« Au gui l'an neuf »
Claude Casenave. Décembre 2014
Le gui (Viscum album) est une plante d'abord épiphyte aux premiers stades de son développement (c'est à dire qu'elle se sert d'une autre plante comme support, sans rien lui emprunter), puis hémiparasite (quand elle a développé un suçoir qui pénètre la plante hôte et lui prélève seulement la sève brute (eau et sels minéraux) tout en restant indépendante pour la synthèse des sucres, grâce à sa chlorophylle (c'est à cause de celle ci que le gui est toujours vert). Le gui a des feuilles jaune vert, pratiquement sans pétiole, et produit l'hiver des fruits en boules blanches. Les fleurs sont quand à elles très discrètes, mâles ou femelles suivant le pied : le gui est une plante dioïque.
Dans notre région le gui se fixe essentiellement sur les pins, mais c'est une exception par rapport au régions de plaine où le gui se fixe surtout sur les pommiers et poiriers, et les peupliers. Il est en tout cas rarissime sur les chênes. C'est cette rareté qui faisait la valeur du gui cueilli sur les chênes aux yeux des druides gaulois qui le cueillaient, au moment du solstice d'hiver, avec une serpe d'or. Ils disaient en le cueillant « O Ghel an Heu », c'est à dire « que le blé germe ». Cette phrase a été ensuite déformée pour devenir « au gui l'an neuf ». La tradition de s'embrasser sous le gui au nouvel an serait, elle, d'origine germanique.

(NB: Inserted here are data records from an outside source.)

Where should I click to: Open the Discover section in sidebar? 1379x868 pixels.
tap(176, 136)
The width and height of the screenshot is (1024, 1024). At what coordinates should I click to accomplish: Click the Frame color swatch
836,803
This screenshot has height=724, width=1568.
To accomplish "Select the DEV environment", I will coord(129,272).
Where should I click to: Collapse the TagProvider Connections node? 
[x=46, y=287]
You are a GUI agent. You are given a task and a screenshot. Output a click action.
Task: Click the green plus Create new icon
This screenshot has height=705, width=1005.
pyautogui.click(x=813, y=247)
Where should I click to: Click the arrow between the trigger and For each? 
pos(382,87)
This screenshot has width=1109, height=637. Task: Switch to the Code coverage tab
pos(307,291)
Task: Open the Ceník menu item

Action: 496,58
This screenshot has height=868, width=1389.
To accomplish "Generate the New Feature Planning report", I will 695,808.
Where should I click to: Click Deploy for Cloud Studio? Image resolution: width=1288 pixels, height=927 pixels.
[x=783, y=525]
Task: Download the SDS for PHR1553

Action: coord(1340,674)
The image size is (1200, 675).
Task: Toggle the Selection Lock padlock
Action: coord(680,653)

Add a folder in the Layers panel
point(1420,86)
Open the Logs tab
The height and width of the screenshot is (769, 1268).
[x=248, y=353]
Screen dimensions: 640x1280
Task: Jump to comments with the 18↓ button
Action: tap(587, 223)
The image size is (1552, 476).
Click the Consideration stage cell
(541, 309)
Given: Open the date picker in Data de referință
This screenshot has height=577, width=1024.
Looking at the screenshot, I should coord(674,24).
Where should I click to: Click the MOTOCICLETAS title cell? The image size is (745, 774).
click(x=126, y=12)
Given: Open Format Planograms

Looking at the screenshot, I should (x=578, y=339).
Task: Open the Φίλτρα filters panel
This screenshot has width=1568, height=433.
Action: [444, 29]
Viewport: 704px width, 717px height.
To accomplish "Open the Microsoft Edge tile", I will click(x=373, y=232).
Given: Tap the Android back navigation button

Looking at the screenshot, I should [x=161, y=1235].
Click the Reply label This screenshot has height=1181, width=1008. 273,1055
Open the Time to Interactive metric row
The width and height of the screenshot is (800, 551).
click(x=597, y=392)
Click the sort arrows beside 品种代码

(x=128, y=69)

Le gui est disséminé par les oiseaux, essentiellement la grive draine et la fauvette à tête noire.Ces oiseaux sont friands des fruits du gui, et rejettent les graines dont les enveloppes ont été partiellement digérées avec leurs fientes, rendues collantes par une substance contenue dans les fruits du gui, la viscine. Ce mode de dissémination favorise la germination des graines et leur implantation sur les branches des arbres supports.
Les graines ainsi collées sur les branches vont développer un suçoir qui pénètre les tissus de la plante hôte, et qui va s'aboucher avec les vaisseaux du xylème et dériver vers le gui une partie de la sève brute. Le gui peut alors développer ses rameaux de façon dichotomique, le bourgeon terminal de chaque rameau avortant, alors que se développent à son aisselle deux nouveaux bourgeons qui vont donner chacun un rameau, et ainsi de suite. Cette croissance dichotomique est à l'origine de la forme en boule du gui.
Le gui a depuis l'antiquité été considéré comme porteur de pouvoirs magiques, plutôt bénéfiques pour les animaux, les récoltes, les gens. En herboristerie on l'a utilisé pour soigner l'épilepsie. Plus récemment on lui a attribué, sans preuve convaincante, des vertus anticancéreuses. Plus intéressante est une étude de bonne qualité qui a observé un effet favorable d'extraits de gui sur la qualité de vie de femmes en cours de chimiothérapie pour cancer du sein
( Anticancer Res. 2006 Mar-Apr;26(2B):1519-29.Quality of life is improved in breast cancer patients by Standardised Mistletoe Extract PS76A2 during chemotherapy and follow-up: a randomised, placebo-controlled, double-blind, multicentre clinical trial. Semiglazov VF1, Stepula VV, Dudov A, Schnitker J, Mengs U).
Ceci ne doit pas faire oublier que le gui est une plante toxique et que l'absorption de quelques boules peut provoquer une chute de la tension artérielle et des troubles cardiaques.
Enfin les boules du gui sont à la base de la préparation de la glu qu'utilisaient les oiseleurs pour capturer les grives. Cette pratique est interdite maintenant, sauf dans certains départements du sud-est où cette chasse a été considérée comme faisant partie d'un patrimoine culturel et autorisée par les lois européennes et françaises, avec certaines restrictions.